One of my favorites is Redaction Criticism, which analyzes how the author organized and changed earlier material to get their message across. For example, scholars believe Matthew wrote primarily to try to convince the Jews that Jesus was indeed the Messiah, whereas Luke wrote to convince Gentiles that they, too, had a place in the Jesus Movement. 

 

These are just some of the tools of Biblical criticism, but the ones described point to the fact that you do not become an effective theologian or Biblical interpreter by taking one course or joining a church or by reading one of the thousands of theological books that contain shoddy Biblical interpretation and thereby bad theology.

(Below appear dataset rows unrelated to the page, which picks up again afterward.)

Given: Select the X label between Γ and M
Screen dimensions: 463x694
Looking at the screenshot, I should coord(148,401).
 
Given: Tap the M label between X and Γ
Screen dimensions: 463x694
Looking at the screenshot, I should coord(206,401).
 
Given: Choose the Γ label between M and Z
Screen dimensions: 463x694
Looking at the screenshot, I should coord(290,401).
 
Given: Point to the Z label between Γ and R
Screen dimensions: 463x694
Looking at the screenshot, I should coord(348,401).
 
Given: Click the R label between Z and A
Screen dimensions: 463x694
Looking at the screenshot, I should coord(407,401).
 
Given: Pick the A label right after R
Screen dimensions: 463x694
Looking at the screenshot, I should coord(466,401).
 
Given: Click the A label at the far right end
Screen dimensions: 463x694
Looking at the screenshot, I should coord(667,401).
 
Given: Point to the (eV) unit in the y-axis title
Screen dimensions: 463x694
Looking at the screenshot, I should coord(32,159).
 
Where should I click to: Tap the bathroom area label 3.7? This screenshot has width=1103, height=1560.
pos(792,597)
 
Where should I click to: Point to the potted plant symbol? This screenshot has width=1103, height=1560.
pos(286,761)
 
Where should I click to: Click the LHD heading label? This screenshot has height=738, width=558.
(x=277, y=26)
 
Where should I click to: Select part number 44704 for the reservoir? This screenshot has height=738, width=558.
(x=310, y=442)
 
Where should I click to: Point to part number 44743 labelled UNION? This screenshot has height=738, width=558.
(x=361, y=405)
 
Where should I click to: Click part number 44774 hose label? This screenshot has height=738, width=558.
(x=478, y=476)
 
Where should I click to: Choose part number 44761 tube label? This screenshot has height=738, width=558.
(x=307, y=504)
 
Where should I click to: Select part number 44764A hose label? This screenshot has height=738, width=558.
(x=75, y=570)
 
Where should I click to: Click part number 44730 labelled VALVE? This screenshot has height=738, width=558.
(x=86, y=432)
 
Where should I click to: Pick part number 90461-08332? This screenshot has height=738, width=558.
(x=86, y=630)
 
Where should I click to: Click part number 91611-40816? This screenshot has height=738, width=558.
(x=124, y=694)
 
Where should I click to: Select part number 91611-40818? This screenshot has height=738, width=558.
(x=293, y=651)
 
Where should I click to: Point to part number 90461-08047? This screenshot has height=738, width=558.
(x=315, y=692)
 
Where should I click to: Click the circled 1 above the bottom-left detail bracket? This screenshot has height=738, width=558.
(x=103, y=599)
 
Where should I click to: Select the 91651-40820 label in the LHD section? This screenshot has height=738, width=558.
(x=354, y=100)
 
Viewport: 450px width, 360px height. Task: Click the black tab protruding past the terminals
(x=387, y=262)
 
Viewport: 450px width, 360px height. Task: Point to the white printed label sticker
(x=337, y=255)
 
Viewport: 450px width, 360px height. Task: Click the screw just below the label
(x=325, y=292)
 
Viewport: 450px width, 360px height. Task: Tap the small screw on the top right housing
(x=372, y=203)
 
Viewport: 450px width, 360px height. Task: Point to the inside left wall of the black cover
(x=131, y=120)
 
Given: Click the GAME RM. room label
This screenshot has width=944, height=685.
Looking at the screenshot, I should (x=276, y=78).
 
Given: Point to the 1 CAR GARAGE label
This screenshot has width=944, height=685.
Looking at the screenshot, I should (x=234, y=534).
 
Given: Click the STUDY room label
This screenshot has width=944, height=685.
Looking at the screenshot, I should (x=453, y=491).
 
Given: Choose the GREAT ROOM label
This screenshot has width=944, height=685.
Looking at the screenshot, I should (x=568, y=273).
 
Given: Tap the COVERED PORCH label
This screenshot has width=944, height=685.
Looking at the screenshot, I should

The spiritual journey never ends. This creation is ever living and changing and those of us who believe in a living God will spend our entire lives in dialogue with this God and other spiritual people as we attempt to discern what God is doing now and what God is calling us to do next. This spiritual journey is demeaned when we try to take shortcuts to truth or when we assume the profound spiritual leaders of our time do not know what they are talking about. However, if we are willing to listen and learn, the kingdom of God opens before us. Simply pick up a book by Merton, Nouwen, Ghandi, Tutu, Pope Francis or Pope Leo, or, our new ELCA Presiding Bishop, Yehiel Curry,   who wrote in his Easter Message:

The journey to the empty tomb didn’t begin on the cross of Good Friday but in a manger decades earlier. Jesus was born with a purpose: to reveal God’s love, demonstrate grace, and call us into a life of justice, mercy and compassion. It was a long journey, a ministry that spread across the hills of Judea, well beyond his birthplace in Bethlehem and his home in Nazareth. And along the way, he showed us what it means to be children of God.